EXERCISE:
Transcribe the line holding "The image size" together with every line after it, through the end of the records, exactly and with no pictures.

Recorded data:
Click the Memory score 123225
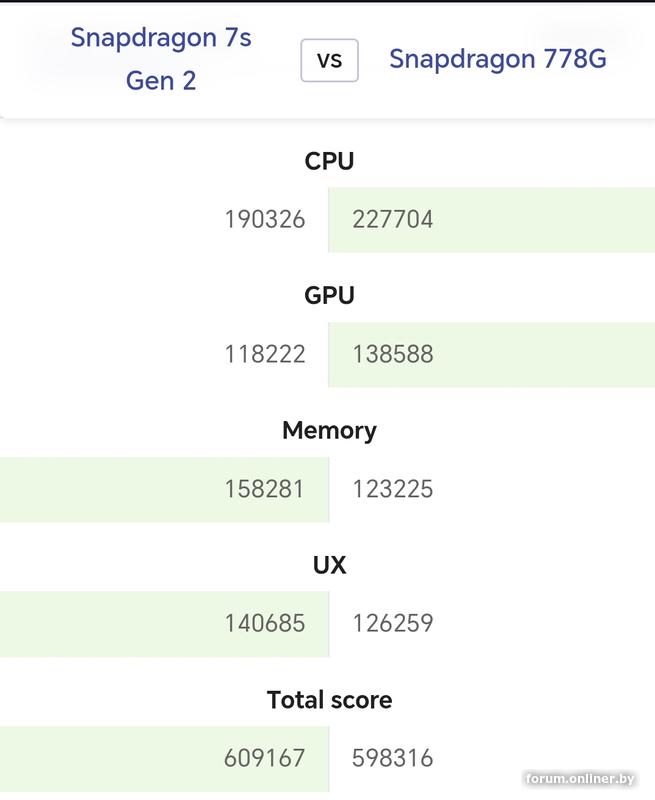Viewport: 655px width, 800px height. tap(393, 489)
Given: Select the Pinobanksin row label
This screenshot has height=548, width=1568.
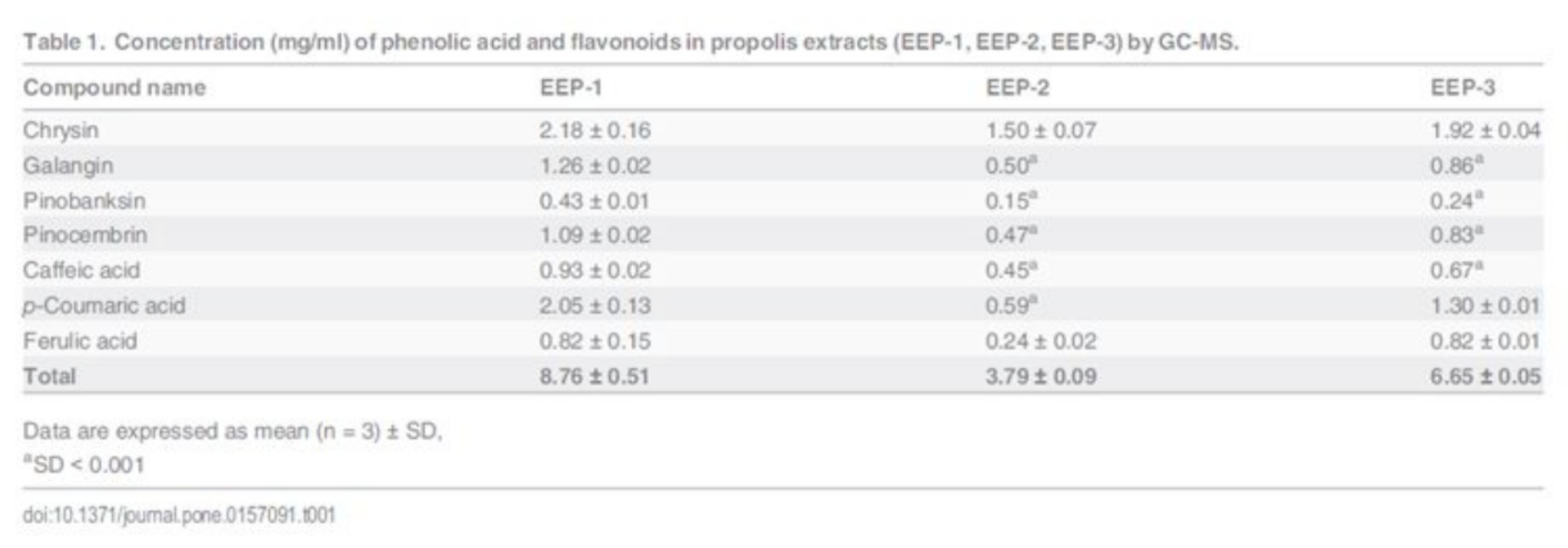Looking at the screenshot, I should click(84, 201).
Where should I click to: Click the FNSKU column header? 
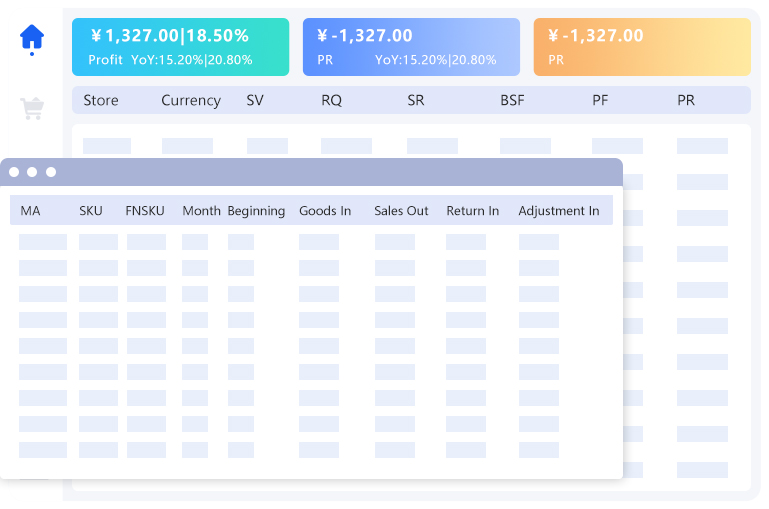144,211
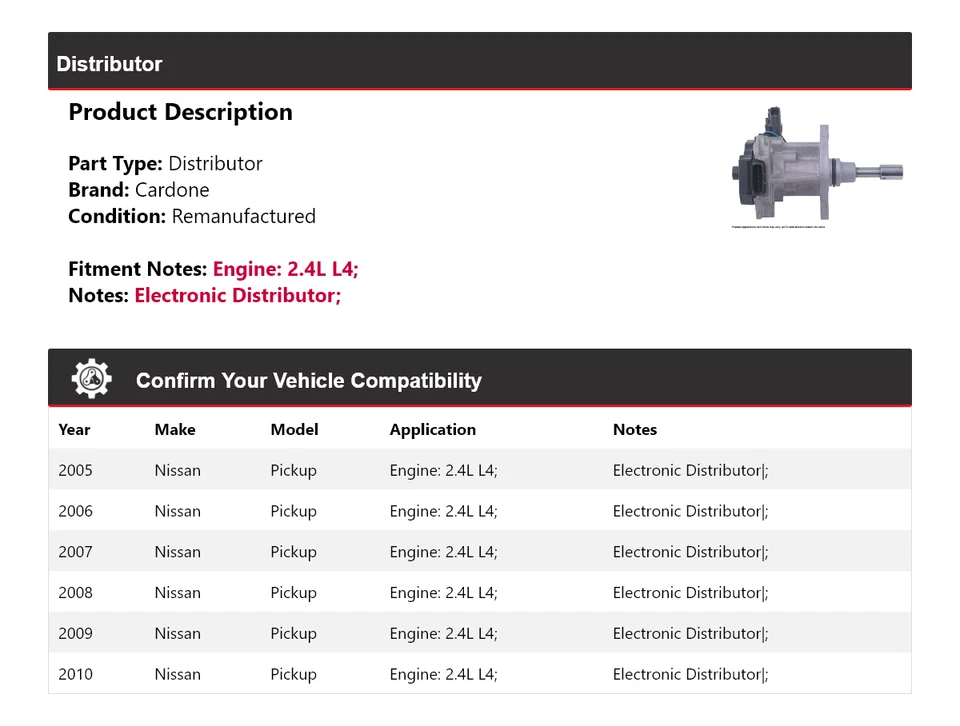Click the Electronic Distributor notes text

(237, 295)
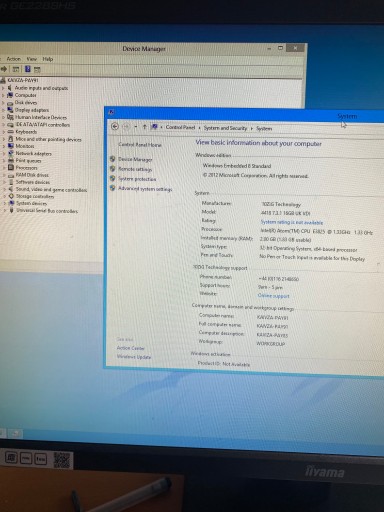The width and height of the screenshot is (384, 512).
Task: Open System protection link
Action: pos(137,179)
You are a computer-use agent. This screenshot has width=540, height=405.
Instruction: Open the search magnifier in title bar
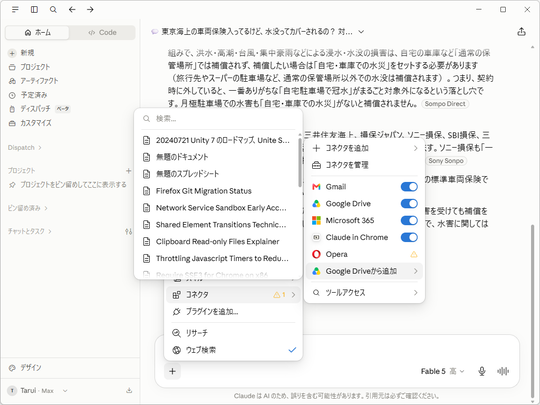click(x=53, y=10)
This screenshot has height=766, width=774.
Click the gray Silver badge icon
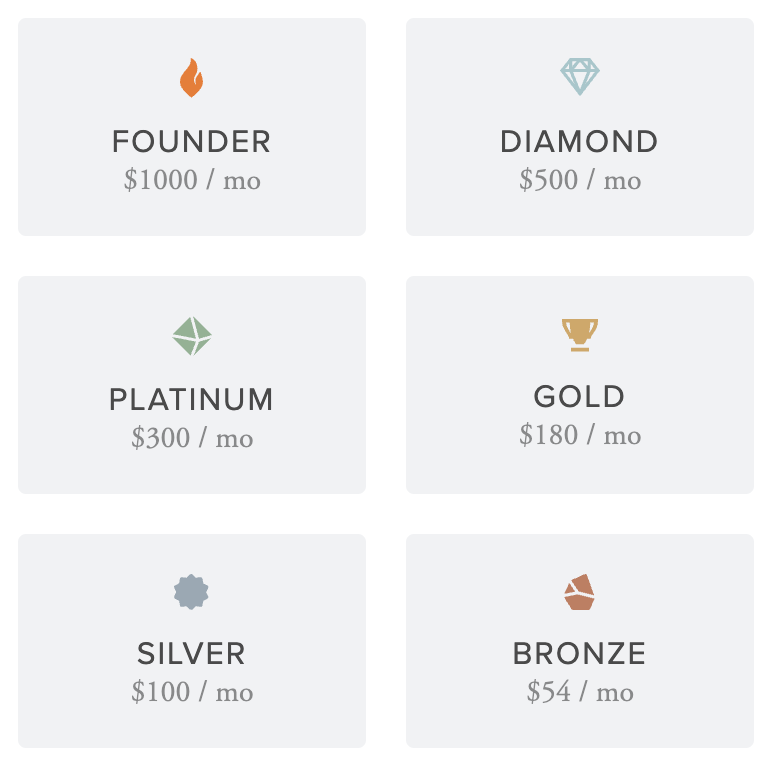[191, 592]
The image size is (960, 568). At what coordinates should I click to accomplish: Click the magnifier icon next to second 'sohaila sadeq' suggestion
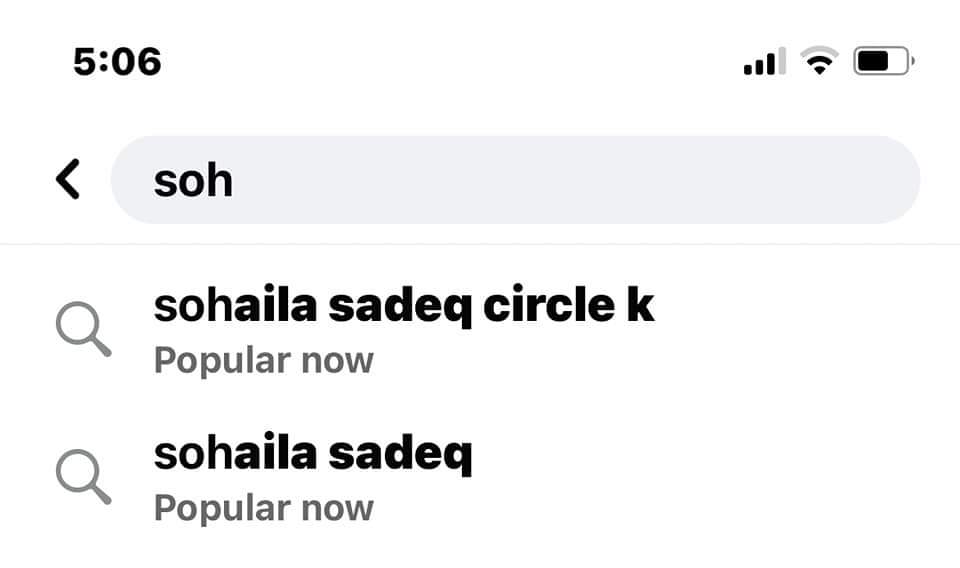click(84, 475)
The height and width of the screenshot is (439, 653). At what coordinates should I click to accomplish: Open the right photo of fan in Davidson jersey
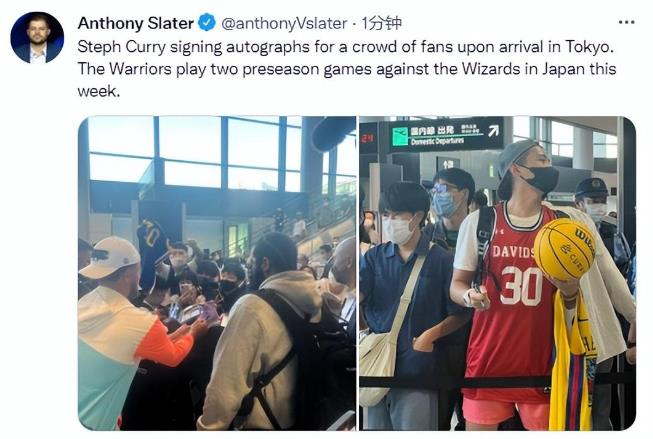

ANSWER TO THIS EXERCISE:
The image size is (960, 568). At what coordinates should I click to accomplish: Click the magnifier icon next to second 'sohaila sadeq' suggestion
click(84, 475)
The height and width of the screenshot is (439, 653). At what coordinates should I click to accomplish: Open the right photo of fan in Davidson jersey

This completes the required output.